Quoted text
·····
Preferring neither the 'primitive' nor the sophisticated, he scans "all ages and all nations".

Unfortunately, Gombrich also relates that "Wackenroder, to put it crudely, knew little about art and probably did no care for it all that passionately. What mattered to him  was to find an argument with which to comp;bat - and if possible, to rout - the rationalism of the Enlightenment"

Not only was Wilhelm not really a monk -- he wasn't really an art lover, either.   Ouch!














 Thomas Stothard, "Pilgrimage to Canterbury", 1806









William Blake, "Sir Jeffrey Chaucer and the Nine and Twenty Pilgrims", 1809




There is a letter by John Hoppner which well sums up this ideal of a neutral style of representation, allegedly free of all period character. The subject Stothard’s composition of the Canterbury Pilgrims, about which Hoppner writes in 1807: 


‘In respect of the execution of the various parts of this pleasing design it is not too much praise to say that it is wholly free from that vice which the painters term manner and it has its peculiarity, besides which I do not remember to have seen in any picture ancient or modern that it bears no mark of the period in which it was painted, but might very well pass for the work of some able artist of the time of Chaucer. This effect is not of any association of ideas connected with the costume, but appears in a primitive simplicity and a total absence of all affectation either of colour or penciling.
·····
Document and screenshot pointing lines

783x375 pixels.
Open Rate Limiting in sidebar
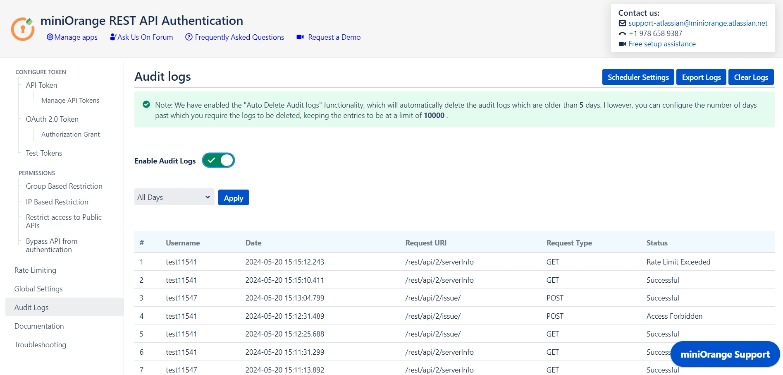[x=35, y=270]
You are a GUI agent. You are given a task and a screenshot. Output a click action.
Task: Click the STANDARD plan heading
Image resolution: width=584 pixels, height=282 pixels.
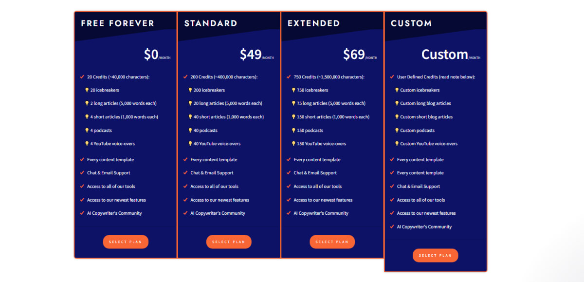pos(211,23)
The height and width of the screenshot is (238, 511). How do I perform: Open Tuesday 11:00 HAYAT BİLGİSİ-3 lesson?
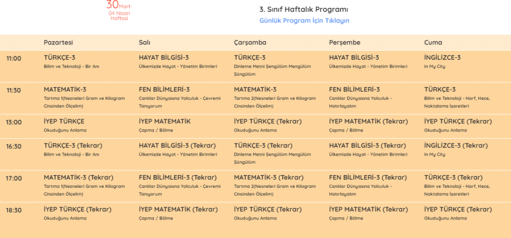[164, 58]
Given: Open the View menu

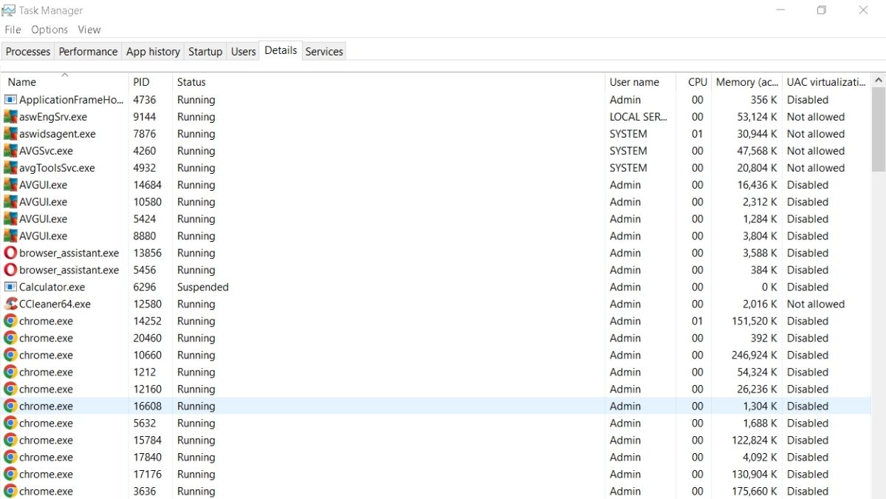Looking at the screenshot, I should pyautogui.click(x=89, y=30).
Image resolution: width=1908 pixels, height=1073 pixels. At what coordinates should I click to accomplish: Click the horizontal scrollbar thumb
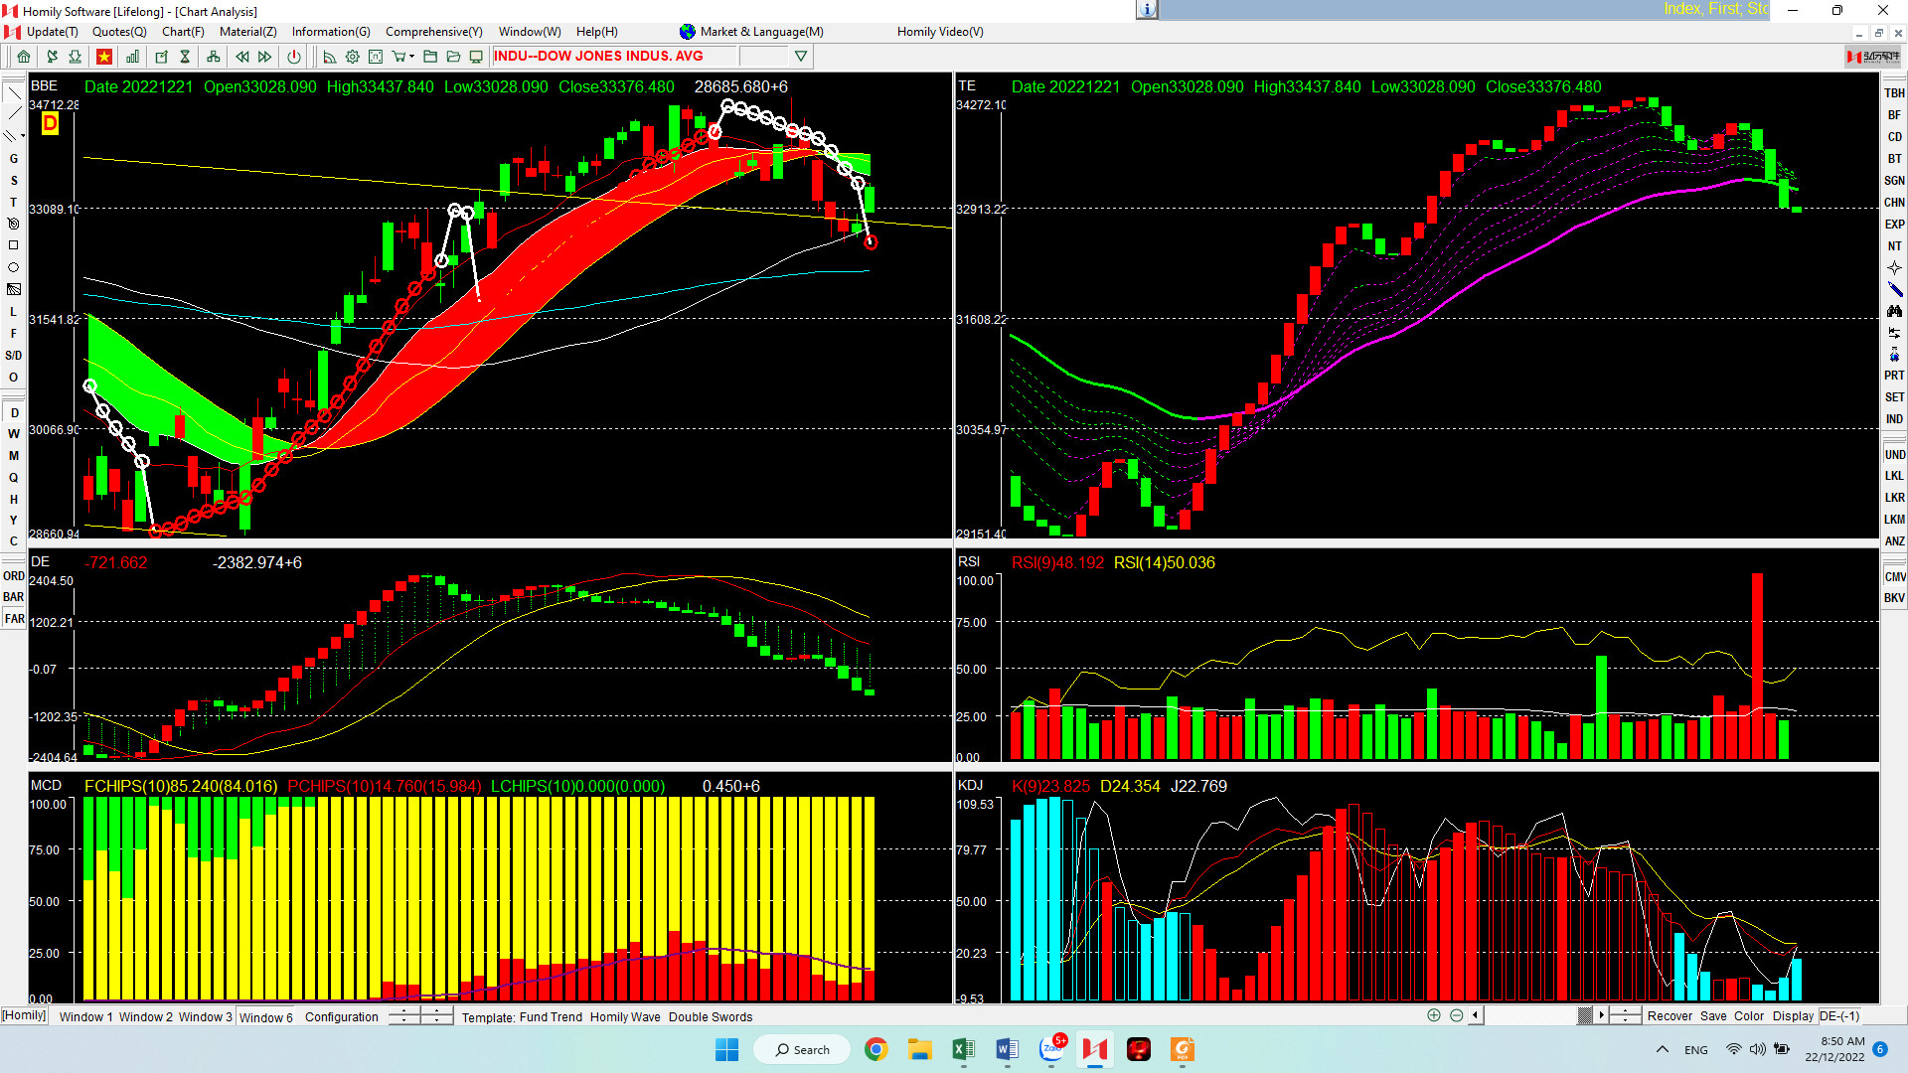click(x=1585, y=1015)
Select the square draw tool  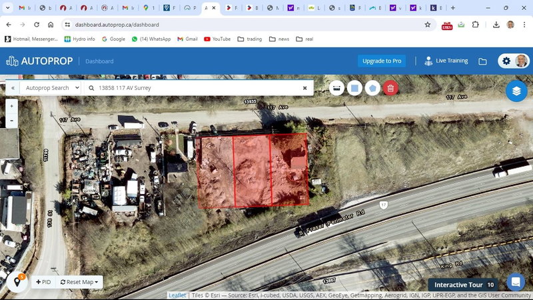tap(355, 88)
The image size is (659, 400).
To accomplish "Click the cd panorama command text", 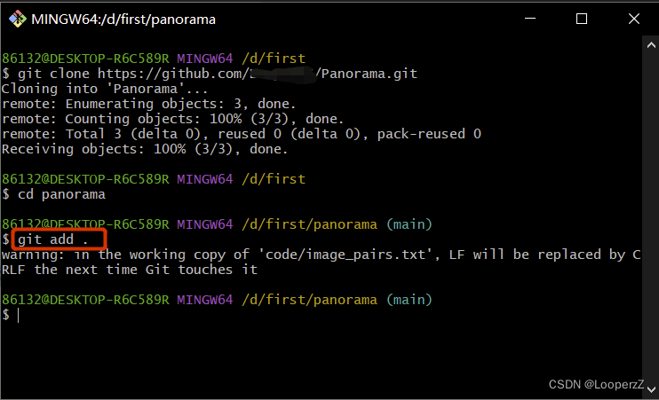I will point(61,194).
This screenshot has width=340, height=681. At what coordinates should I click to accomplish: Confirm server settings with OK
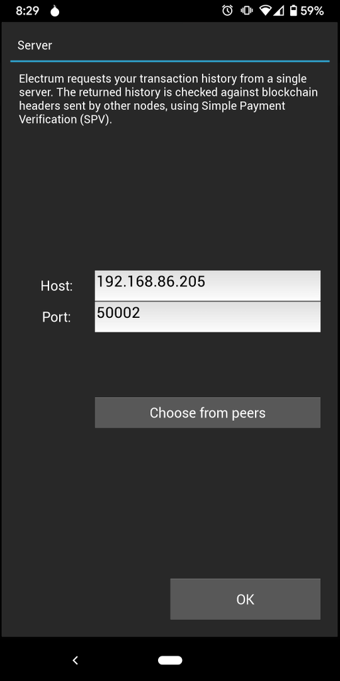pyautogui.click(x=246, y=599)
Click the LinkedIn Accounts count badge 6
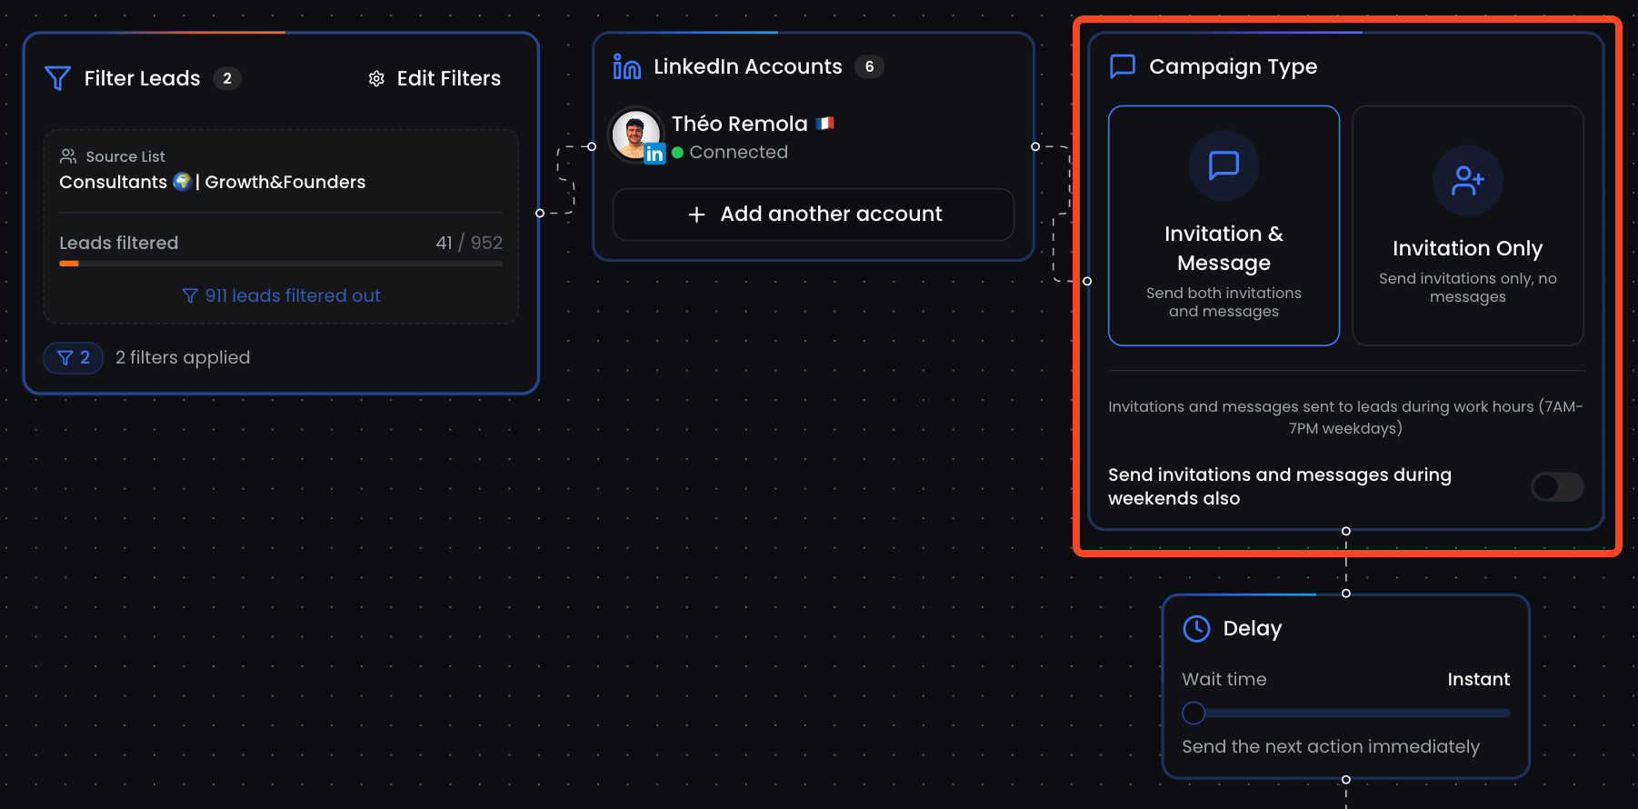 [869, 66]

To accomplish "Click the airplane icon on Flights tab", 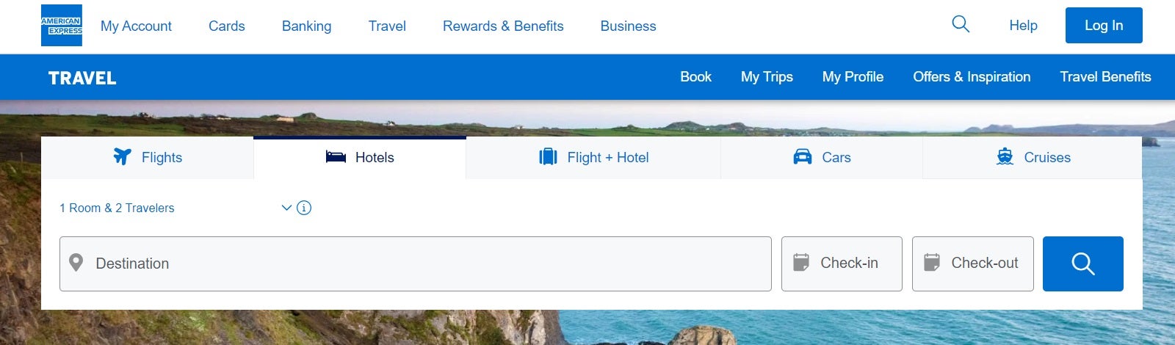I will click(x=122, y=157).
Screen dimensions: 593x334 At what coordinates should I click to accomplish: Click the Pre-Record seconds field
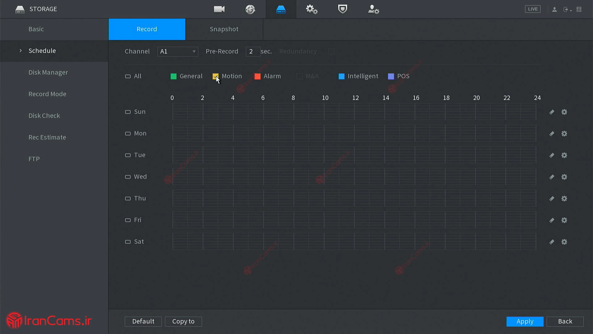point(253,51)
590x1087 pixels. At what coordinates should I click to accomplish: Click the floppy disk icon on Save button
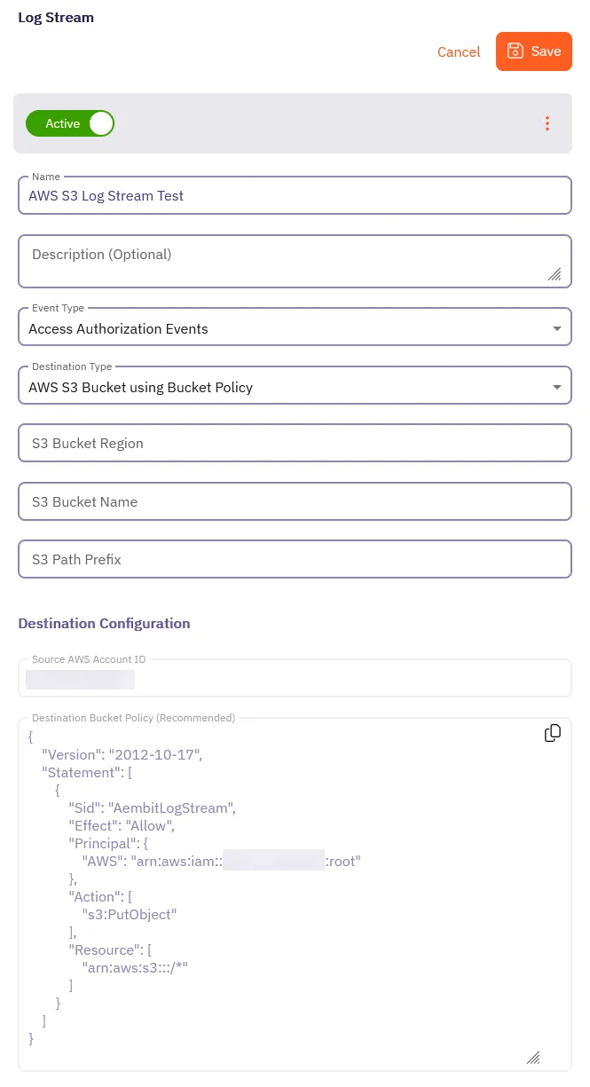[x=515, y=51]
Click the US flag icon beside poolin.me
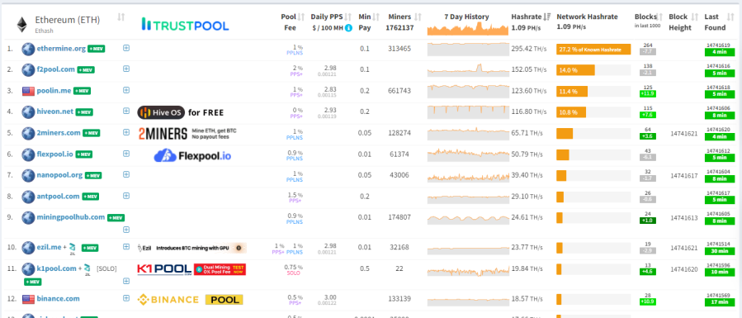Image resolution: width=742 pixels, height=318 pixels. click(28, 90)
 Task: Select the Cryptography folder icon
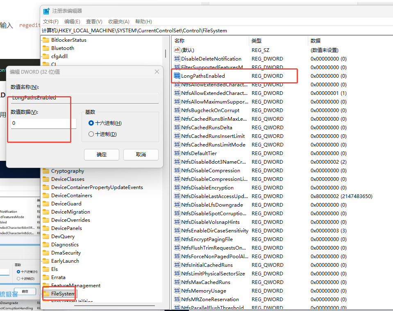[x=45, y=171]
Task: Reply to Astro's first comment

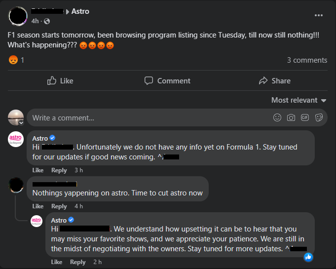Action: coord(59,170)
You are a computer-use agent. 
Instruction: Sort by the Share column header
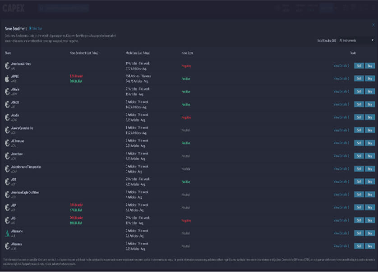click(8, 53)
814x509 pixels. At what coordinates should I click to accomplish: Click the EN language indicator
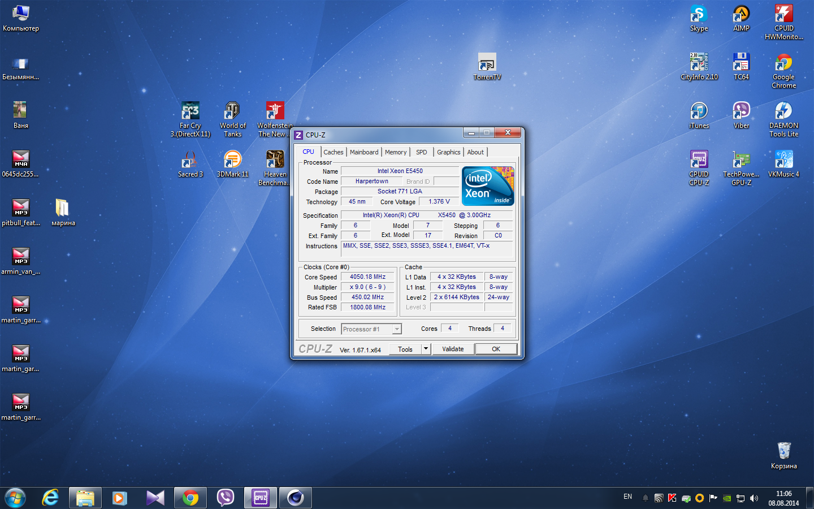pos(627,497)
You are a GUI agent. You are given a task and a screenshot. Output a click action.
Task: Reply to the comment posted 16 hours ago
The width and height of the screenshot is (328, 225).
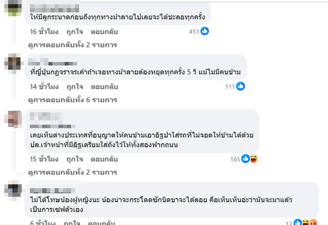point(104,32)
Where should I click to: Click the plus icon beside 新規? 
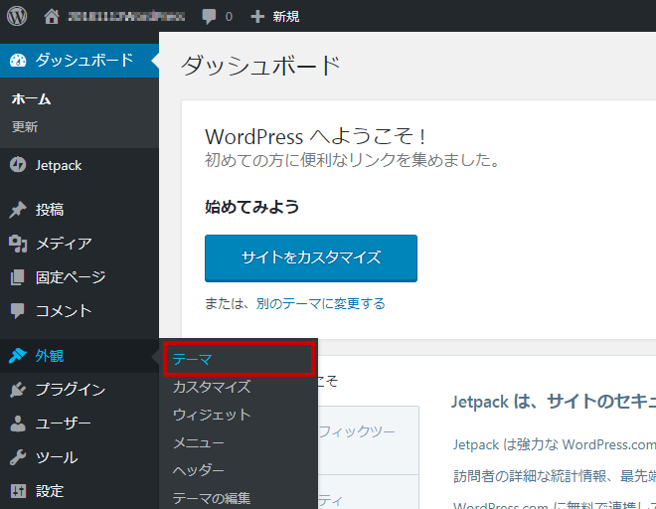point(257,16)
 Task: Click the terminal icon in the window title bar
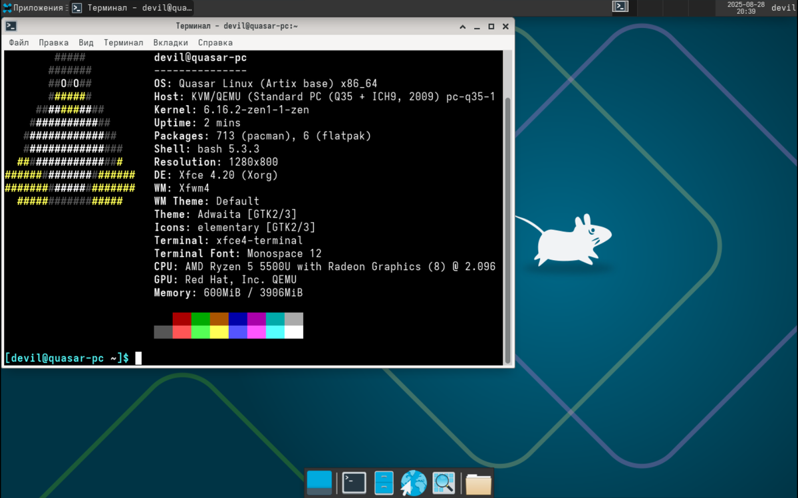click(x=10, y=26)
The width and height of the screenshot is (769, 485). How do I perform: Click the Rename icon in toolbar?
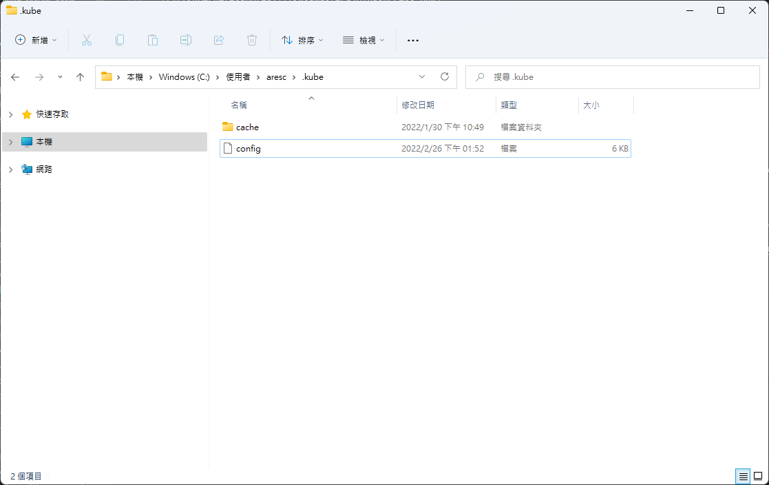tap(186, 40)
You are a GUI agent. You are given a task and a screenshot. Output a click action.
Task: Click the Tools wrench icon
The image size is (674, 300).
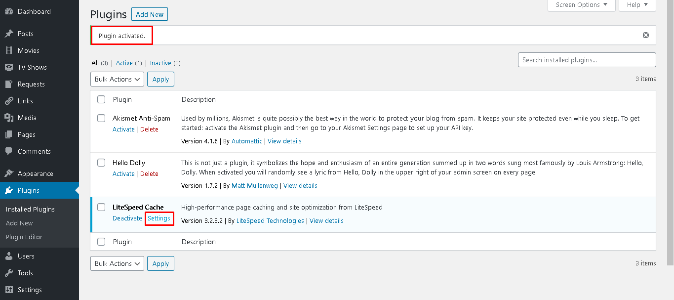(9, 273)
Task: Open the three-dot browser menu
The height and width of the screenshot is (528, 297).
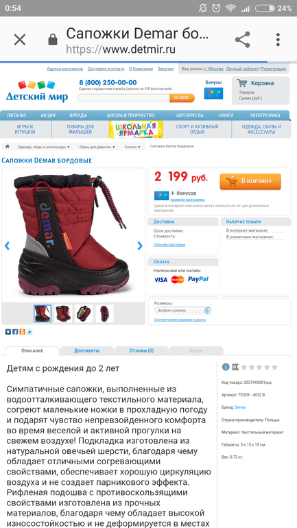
·····
Written tasks
- A) In the art-history passage, what vice does Hoppner say Stothard's design is wholly free from?
- B) Retype the art-history passage from "There is a letter" up to and including "colour or penciling.".
- C) Continue the art-history passage from its last sentence.

Task responses
- A) The vice that painters term manner.

- B)
There is a letter by John Hoppner which well sums up this ideal of a neutral style of representation, allegedly free of all period character. The subject Stothard’s composition of the Canterbury Pilgrims, about which Hoppner writes in 1807: 


‘In respect of the execution of the various parts of this pleasing design it is not too much praise to say that it is wholly free from that vice which the painters term manner and it has its peculiarity, besides which I do not remember to have seen in any picture ancient or modern that it bears no mark of the period in which it was painted, but might very well pass for the work of some able artist of the time of Chaucer. This effect is not of any association of ideas connected with the costume, but appears in a primitive simplicity and a total absence of all affectation either of colour or penciling.

- C)
Nobody who looks at Stothard’s painting today is likely to endorse the verdict that it is entirely free of manner, and indeed of a period style. Thus Hoppner’s opinion only confirms the truth that the ideal of an art without artifice is a will—o’—the-wisp. If that were not the case, two artists as utterly different as Stothard and — as we shall see later — John Constable could not be connected with the same ideals. Nor could they be joined with yet another contemporary of even stricter views,William Blake.

It is somewhat ironic that it was precisely Stothard’s painting of the Canterbury Pilgrims that is associated in our minds with the accusation of plagiarism levelled against it by William Blake, who claimed — probably rightly — that be had thought of the subject before, and blamed the engraver with having commissioned Stothard to supply the invention. In exhibiting his rival scheme 

 Blake presented his own artistic creed: ‘Clearness and precision have been the chief objects in painting these pictures ... The Venetian and Flemish practice is broken lines, broken masses, and broken colours. Mr. Blake’s practice is unbroken lines, unbroken masses and unbroken colours. Their art is to lose form, his art is to find form and keep it’.


I'm a bit surprised at Blake's succinct assault upon the "Venetian and Flemish practice" that I far prefer to his own. Presumably his critique of "broken masses and broken colours" would also apply to Stothard's work which appears to be a thin, clumsy variation of Titian, Rubens, Tintoretto etc..

Gombrich presents the two as exemplars of "the increasing popularity of outline drawing" that reflects the "pious innocence and the absence of showmanship" of the new "Romantic ideal".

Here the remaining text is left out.